> _SOURCE PASSAGE_
+++++

The English example reminds us of another difficulty in attempting to use linguistics to tell us something about groups and their histories: widely disparate groups can speak the same language. Not only are the English, despite speaking a “Germanic” language, only about 10% German by ancestry (more or less but the US has almost 40 million African Americans who all speak English and aren’t genetically English. Even though most people learn to talk by imitating their parents, people have picked up and promulgated many languages that weren’t their ancestors’.
We have a similar situation with Turkey, where the majority of the population clearly speaks a Turkic language, but the genetics shows far more in common with their local Middle Eastern neighbors:
Zooming in on the relevant portion:
I like Turkey’s DNA because it’s always easy to spot in these charts. Turkey has some real variation in the distribution of different ancestral populations–the Japanese population, by comparison, is far more genetically homogenous.
The really anomalous guys in the Turkish sample are easily explained–they’re just Greeks, (and the anomalous guys in the Greek Sample are Turks.) Turkey ruled over Greece for quite a while, so it’s not surprising that some Greeks live in Turkey and some Turks live in Greece.
Chechens through Kumyks are all groups from the Caucus Mountains area, which is just north of the Turkish-Iranian border, so it’s not too surprising that all of these groups resemble each other. The Greeks, though, are much closer to their neighbors to the north, like the Albanians.
The Chechen and Lezgian languages are from the “Northeast Caucasian” language family (aka Caspian language family). Remarkably, this geographically tiny splotch of languages (and the similarly named but apparently not linguistically similar Northwest Caucasian language family, [aka Pontic language family,]) is considered, like Indo-European, one of the world’s distinct language groupings:
The Adygei (or Adyghe) speak a Northwest Caucasian language.
The Balkars and Kumyks speak Turkic languages, and the Ossetians speak an Indo-European language, (Indo-Iranian branch.)
Remarkably, even though these Caucasian groups speak languages from four different language families–one of which may have originated in far-off Mongolia–they are genetically quite similar to each other.

+++++

> _DATA FOR ANALYSIS_
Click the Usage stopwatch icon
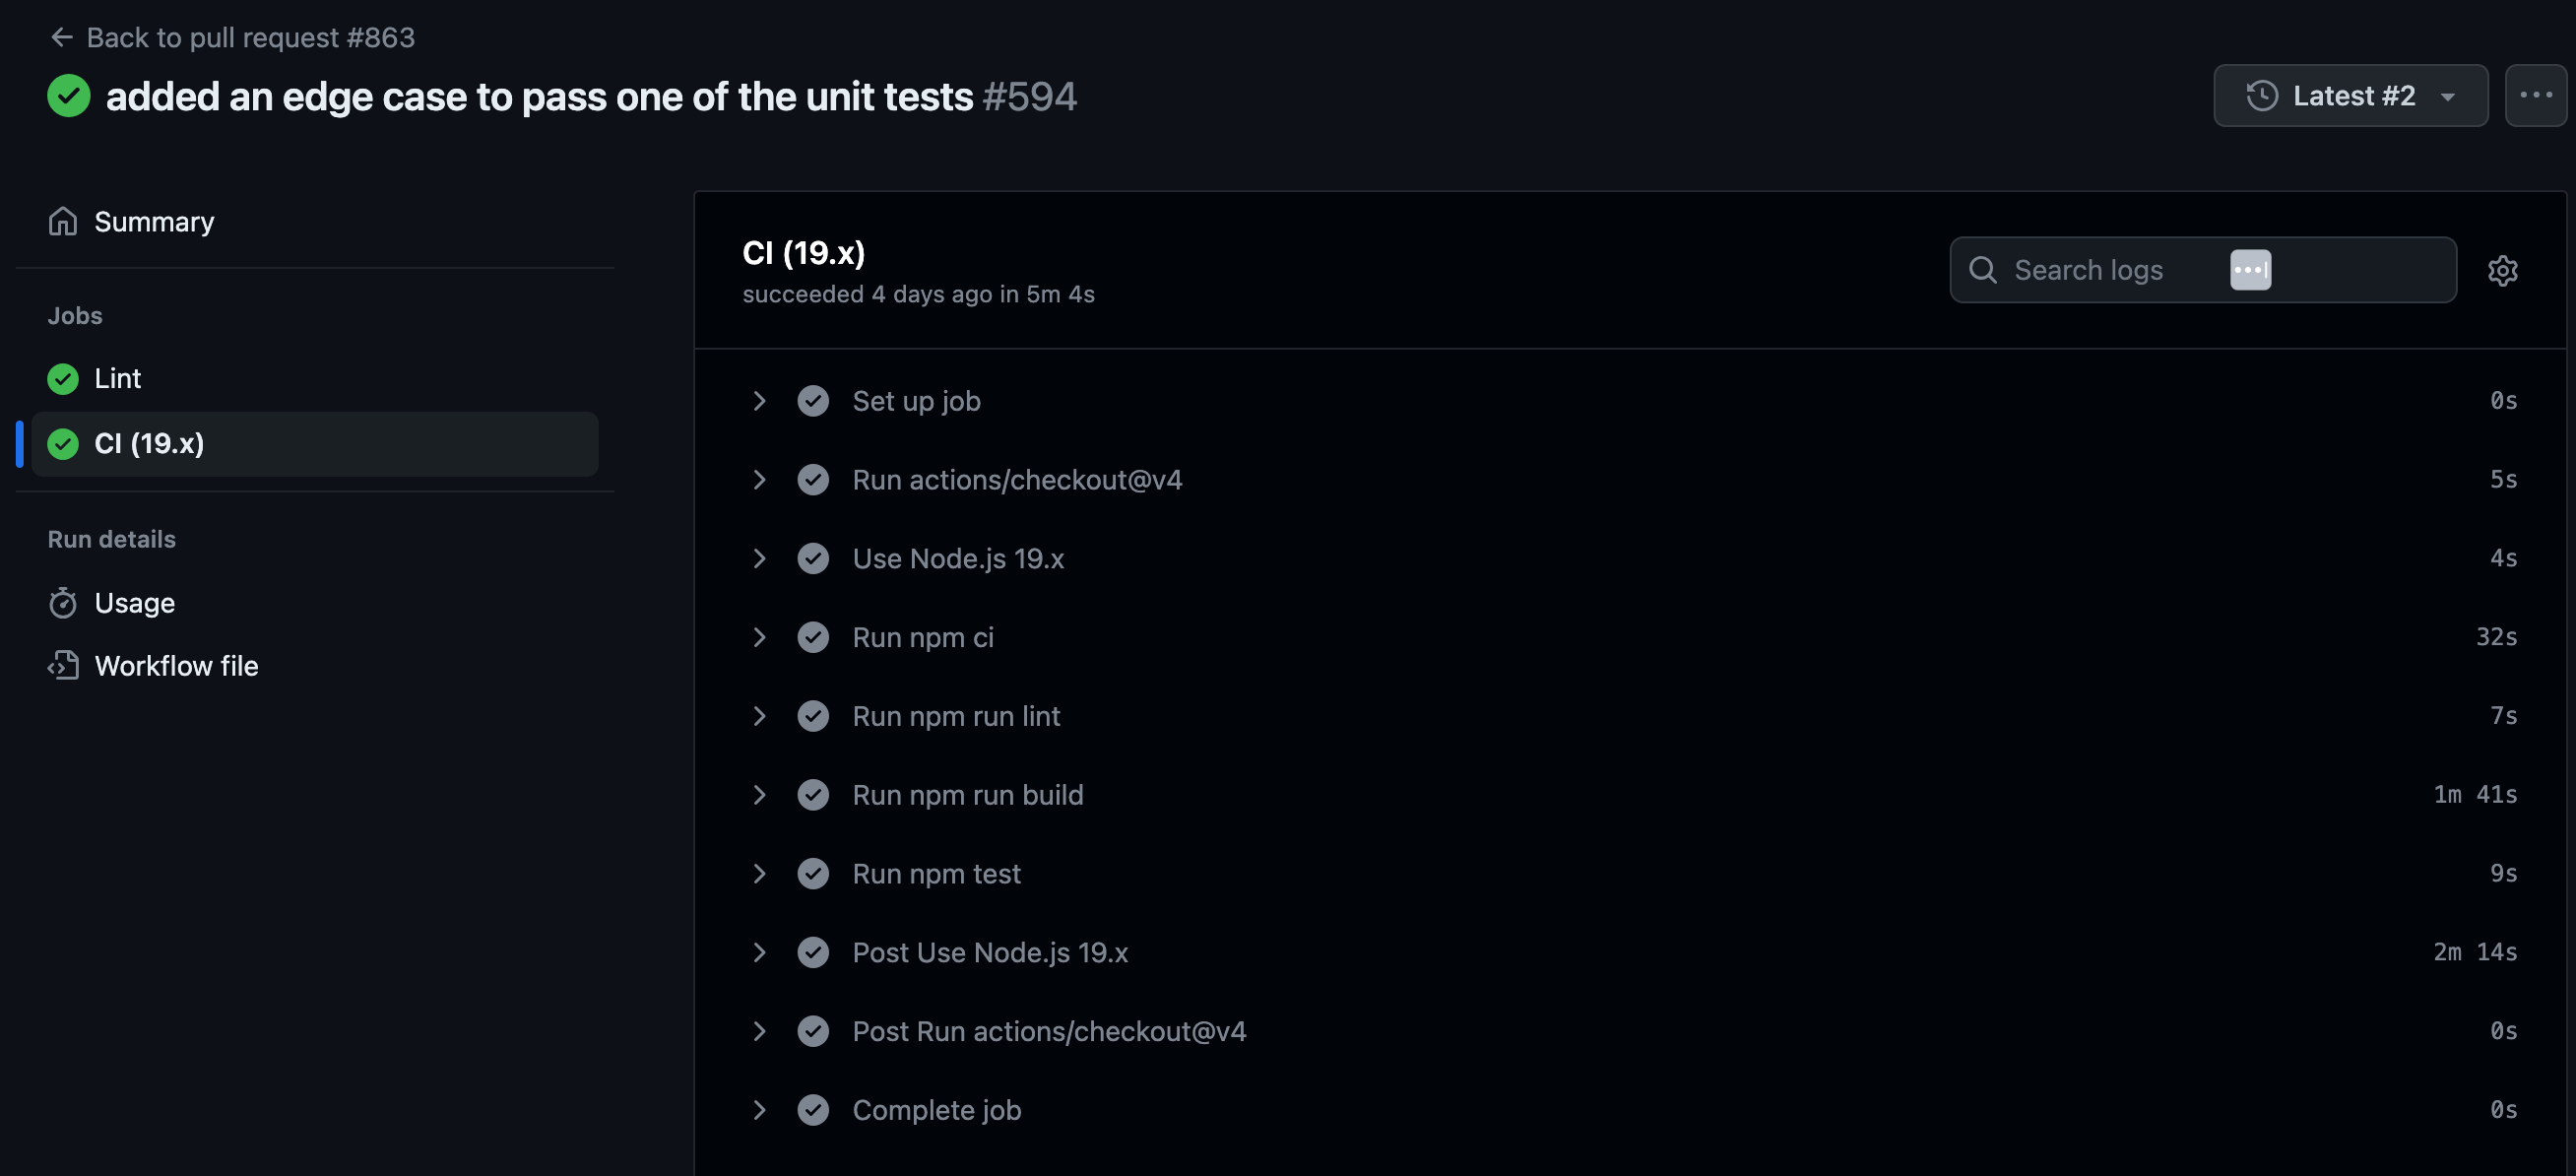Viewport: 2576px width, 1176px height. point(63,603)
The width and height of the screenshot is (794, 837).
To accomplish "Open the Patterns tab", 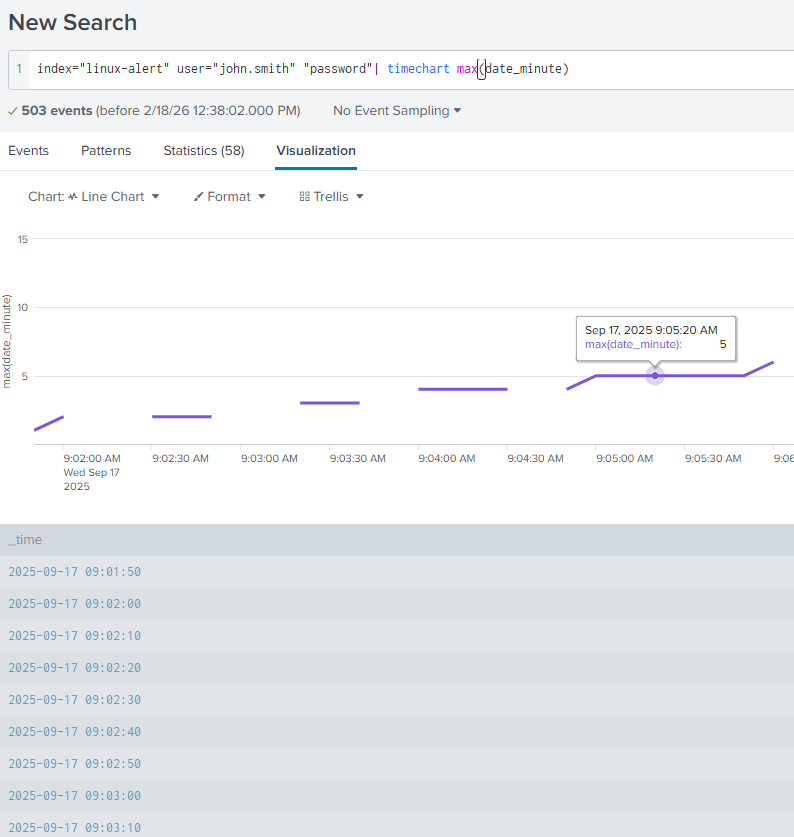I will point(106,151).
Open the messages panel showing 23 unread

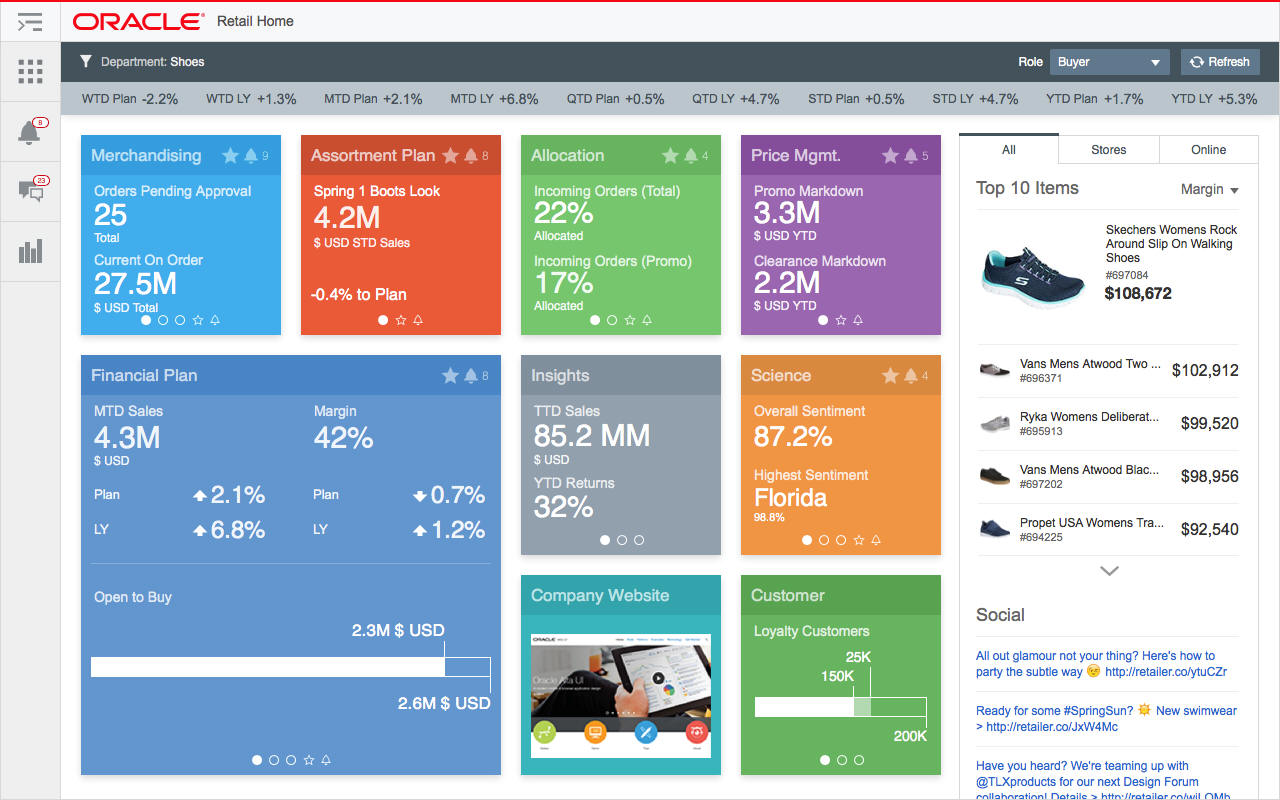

+++++

> _PROBLEM DETAILS_
Output the full passage about the languages and genetics of Turkey and the Caucasus word for word, from start to finish.

> _RESULT OF THIS TASK_
The English example reminds us of another difficulty in attempting to use linguistics to tell us something about groups and their histories: widely disparate groups can speak the same language. Not only are the English, despite speaking a “Germanic” language, only about 10% German by ancestry (more or less but the US has almost 40 million African Americans who all speak English and aren’t genetically English. Even though most people learn to talk by imitating their parents, people have picked up and promulgated many languages that weren’t their ancestors’.
We have a similar situation with Turkey, where the majority of the population clearly speaks a Turkic language, but the genetics shows far more in common with their local Middle Eastern neighbors:
Zooming in on the relevant portion:
I like Turkey’s DNA because it’s always easy to spot in these charts. Turkey has some real variation in the distribution of different ancestral populations–the Japanese population, by comparison, is far more genetically homogenous.
The really anomalous guys in the Turkish sample are easily explained–they’re just Greeks, (and the anomalous guys in the Greek Sample are Turks.) Turkey ruled over Greece for quite a while, so it’s not surprising that some Greeks live in Turkey and some Turks live in Greece.
Chechens through Kumyks are all groups from the Caucus Mountains area, which is just north of the Turkish-Iranian border, so it’s not too surprising that all of these groups resemble each other. The Greeks, though, are much closer to their neighbors to the north, like the Albanians.
The Chechen and Lezgian languages are from the “Northeast Caucasian” language family (aka Caspian language family). Remarkably, this geographically tiny splotch of languages (and the similarly named but apparently not linguistically similar Northwest Caucasian language family, [aka Pontic language family,]) is considered, like Indo-European, one of the world’s distinct language groupings:
The Adygei (or Adyghe) speak a Northwest Caucasian language.
The Balkars and Kumyks speak Turkic languages, and the Ossetians speak an Indo-European language, (Indo-Iranian branch.)
Remarkably, even though these Caucasian groups speak languages from four different language families–one of which may have originated in far-off Mongolia–they are genetically quite similar to each other.